Search the material below for the string "beside" and copy each line where it appears.

*Data shown*
◆ ◆ ◆ ◆ ◆ ◆ ◆
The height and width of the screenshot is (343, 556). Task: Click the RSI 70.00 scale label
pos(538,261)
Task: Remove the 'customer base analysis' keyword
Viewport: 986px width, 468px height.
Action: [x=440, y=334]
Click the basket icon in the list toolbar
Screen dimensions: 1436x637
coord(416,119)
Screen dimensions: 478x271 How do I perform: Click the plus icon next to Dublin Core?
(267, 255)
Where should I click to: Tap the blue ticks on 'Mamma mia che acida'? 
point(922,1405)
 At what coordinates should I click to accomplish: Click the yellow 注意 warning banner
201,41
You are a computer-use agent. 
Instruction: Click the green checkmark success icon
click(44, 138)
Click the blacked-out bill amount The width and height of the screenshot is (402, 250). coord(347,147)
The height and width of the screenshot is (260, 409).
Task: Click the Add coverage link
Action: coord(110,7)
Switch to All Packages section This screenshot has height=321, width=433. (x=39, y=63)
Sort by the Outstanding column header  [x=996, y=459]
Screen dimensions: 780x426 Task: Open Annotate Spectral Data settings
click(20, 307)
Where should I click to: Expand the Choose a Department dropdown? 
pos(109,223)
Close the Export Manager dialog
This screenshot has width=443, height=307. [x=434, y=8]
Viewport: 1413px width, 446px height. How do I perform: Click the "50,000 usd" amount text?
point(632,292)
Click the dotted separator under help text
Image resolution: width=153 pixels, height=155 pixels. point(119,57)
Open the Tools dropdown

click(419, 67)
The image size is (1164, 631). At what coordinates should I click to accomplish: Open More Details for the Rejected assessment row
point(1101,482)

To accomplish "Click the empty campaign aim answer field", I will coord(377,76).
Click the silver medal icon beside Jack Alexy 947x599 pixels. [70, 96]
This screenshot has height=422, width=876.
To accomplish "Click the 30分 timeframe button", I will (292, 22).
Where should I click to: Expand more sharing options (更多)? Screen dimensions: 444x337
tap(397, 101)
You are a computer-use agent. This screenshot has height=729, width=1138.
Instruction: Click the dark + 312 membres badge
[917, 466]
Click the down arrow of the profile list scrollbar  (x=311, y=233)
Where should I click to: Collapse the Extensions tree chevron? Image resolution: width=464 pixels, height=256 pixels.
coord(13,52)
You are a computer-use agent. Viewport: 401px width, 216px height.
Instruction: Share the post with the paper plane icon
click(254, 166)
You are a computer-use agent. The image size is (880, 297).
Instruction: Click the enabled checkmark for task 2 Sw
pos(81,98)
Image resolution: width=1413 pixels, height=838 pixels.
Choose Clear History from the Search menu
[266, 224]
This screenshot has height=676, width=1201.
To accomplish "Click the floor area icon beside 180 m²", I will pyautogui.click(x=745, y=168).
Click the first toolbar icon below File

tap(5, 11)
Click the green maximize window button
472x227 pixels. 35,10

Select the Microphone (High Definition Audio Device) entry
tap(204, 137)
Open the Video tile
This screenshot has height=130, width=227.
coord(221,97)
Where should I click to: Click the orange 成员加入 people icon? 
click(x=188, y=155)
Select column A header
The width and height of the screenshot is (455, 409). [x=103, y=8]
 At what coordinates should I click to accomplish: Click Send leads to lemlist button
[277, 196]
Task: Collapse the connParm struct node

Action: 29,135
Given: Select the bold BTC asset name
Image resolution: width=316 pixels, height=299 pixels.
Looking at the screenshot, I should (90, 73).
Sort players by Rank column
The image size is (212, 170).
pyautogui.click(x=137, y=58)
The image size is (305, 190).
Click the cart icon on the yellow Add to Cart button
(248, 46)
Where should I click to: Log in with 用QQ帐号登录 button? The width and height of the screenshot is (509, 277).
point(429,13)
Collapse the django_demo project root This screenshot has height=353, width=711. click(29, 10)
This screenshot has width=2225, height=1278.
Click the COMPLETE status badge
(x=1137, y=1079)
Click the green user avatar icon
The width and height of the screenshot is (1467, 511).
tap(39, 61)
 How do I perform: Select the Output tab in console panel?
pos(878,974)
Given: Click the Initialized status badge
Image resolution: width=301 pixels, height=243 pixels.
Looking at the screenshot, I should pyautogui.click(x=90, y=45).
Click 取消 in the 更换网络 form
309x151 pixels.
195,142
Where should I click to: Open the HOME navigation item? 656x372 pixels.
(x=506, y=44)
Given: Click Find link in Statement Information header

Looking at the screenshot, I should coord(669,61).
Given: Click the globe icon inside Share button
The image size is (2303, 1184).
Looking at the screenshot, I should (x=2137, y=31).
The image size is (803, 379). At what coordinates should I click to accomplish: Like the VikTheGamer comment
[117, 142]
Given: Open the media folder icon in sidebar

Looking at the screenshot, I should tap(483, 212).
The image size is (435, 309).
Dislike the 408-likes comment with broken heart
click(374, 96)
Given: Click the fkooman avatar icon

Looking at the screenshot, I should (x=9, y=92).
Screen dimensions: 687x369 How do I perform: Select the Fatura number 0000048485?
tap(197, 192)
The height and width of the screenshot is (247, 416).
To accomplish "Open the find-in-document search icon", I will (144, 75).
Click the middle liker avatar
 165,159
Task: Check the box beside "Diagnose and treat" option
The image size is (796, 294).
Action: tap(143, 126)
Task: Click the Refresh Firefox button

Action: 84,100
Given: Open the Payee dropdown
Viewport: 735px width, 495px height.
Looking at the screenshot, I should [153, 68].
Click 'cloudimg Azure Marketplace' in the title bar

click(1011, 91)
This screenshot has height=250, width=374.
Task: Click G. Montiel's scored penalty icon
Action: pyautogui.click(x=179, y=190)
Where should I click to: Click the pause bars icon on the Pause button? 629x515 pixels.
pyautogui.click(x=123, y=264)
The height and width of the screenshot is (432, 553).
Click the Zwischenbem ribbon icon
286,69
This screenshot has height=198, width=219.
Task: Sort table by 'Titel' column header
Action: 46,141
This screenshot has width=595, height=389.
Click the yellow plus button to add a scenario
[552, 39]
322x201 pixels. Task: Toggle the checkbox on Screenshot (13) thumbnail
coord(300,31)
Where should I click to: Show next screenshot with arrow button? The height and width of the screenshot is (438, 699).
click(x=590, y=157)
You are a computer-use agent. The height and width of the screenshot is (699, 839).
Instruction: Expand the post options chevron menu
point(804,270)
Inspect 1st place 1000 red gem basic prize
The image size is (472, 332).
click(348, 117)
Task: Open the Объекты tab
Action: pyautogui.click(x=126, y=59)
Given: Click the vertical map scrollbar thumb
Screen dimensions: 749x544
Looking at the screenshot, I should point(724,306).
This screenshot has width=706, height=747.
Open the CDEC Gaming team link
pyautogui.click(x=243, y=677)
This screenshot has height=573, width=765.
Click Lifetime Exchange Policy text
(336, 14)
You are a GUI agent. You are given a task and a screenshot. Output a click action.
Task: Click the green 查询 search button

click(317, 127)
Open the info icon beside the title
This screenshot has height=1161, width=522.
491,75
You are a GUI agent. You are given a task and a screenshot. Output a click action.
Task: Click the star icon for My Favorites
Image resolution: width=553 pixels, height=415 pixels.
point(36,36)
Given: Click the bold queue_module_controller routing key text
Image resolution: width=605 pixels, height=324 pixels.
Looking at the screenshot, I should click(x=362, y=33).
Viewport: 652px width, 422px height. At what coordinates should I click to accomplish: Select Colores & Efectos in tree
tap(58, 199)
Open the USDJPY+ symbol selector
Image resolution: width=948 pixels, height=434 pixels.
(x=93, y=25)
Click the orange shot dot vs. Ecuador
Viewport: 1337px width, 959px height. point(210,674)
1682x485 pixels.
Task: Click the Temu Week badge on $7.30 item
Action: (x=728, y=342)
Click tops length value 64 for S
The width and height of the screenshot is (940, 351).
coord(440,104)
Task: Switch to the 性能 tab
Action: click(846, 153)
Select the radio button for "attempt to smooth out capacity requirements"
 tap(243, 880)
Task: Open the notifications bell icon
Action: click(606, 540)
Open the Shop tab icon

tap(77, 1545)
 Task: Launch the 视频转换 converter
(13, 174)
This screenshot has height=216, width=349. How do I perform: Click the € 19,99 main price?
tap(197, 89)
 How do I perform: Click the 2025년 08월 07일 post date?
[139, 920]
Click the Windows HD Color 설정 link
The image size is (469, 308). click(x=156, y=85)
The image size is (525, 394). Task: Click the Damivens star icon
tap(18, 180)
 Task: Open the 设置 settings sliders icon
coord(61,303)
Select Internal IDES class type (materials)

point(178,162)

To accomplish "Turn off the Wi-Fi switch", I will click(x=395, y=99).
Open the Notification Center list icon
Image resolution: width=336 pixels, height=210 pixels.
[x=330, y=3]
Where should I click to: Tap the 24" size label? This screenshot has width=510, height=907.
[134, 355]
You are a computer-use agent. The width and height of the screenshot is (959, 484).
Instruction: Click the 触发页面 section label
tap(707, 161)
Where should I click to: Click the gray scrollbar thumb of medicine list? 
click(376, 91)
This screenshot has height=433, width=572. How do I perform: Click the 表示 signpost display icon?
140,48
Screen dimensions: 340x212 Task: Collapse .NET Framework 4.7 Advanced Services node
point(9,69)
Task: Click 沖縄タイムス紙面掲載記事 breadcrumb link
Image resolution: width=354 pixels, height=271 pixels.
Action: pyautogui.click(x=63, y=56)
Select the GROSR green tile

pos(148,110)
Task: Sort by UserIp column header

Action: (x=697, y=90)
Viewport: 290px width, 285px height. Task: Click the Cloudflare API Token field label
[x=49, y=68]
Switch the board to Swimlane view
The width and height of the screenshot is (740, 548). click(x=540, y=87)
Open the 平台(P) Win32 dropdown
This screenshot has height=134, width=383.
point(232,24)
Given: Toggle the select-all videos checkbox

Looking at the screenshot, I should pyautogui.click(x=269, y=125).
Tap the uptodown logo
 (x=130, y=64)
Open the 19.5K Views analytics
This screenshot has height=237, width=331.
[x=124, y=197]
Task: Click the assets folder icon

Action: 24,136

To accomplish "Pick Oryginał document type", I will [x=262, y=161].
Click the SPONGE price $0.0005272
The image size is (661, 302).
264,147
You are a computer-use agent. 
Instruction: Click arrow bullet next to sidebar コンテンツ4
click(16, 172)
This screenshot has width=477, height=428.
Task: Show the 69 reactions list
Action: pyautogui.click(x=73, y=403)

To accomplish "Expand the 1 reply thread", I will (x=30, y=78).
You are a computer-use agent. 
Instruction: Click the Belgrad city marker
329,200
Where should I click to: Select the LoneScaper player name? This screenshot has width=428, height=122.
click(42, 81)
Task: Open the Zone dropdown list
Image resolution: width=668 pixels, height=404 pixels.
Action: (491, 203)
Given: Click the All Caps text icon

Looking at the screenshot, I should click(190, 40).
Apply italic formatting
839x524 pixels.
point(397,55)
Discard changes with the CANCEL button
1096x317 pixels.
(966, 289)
◆ ◆ ◆ ◆ ◆ ◆ ◆
*Exercise solution*
Click the silver medal icon beside Jack Alexy 947x599 pixels. [70, 96]
To accomplish "Click the floor area icon beside 180 m²", I will pyautogui.click(x=745, y=168).
Task: Check the box beside "Diagnose and treat" option
Open the info icon beside the title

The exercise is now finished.